2.07.2020
The official artwork for Maryland's entry in the U.S. Mint's American Innovation $1 coin program highlights the Hubble Space Telescope and the state's role in managing the orbiting observatory from the ground. The coin is depicted in uncirculated condition. (U.S. Mint)
The Hubble Space Telescope will be honored on a new golden dollar coin reflecting the innovation embodied by the orbiting observatory and the U.S. state from where it is managed on the ground.
The United States Mint on Tuesday (June 30) revealed the official design for Maryland's entry in the American Innovation $1 coin program, highlighting the Hubble Space Telescope. The coin will be one of four golden dollars issued this year as part of an ongoing series to "pay homage to America's ingenuity and celebrate the pioneering efforts of individuals or groups from all 50 states, the District of Columbia and the U.S. territories."
Maryland's coin, created and sculpted by the Mint's chief engraver, Joseph Menna. depicts the Hubble Space Telescope orbiting Earth, surrounded by a field of stars. NASA's recently-resurrected logotype, affectionately called the "worm," is included on the coin on the telescope's body, as it appears on the real spacecraft.
The inscriptions at the top and bottom of the coin, including "United States of America," "The Hubble Space Telescope" and "Maryland," are also rendered in a font styled after the iconic NASA logotype.
The obverse, or heads-side, of the coin reproduces the same representation of the Statue of Liberty as is common to the entire American Innovation series.

◆ **Data**
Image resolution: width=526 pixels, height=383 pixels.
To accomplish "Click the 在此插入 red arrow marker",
* * *
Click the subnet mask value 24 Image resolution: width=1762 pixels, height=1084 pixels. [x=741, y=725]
...
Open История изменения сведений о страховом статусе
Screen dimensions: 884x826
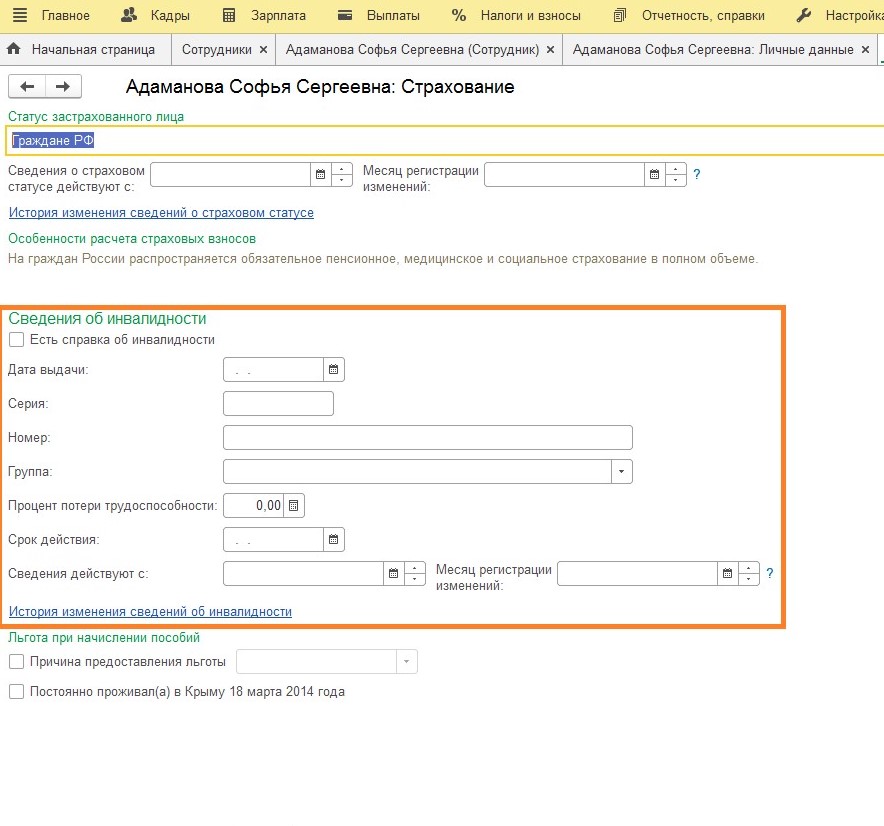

◆ **What the exercise asks**
In the article about the Hubble Space Telescope coin, who created and sculpted Maryland's coin?

◆ **Exercise result**
Joseph Menna, the Mint's chief engraver.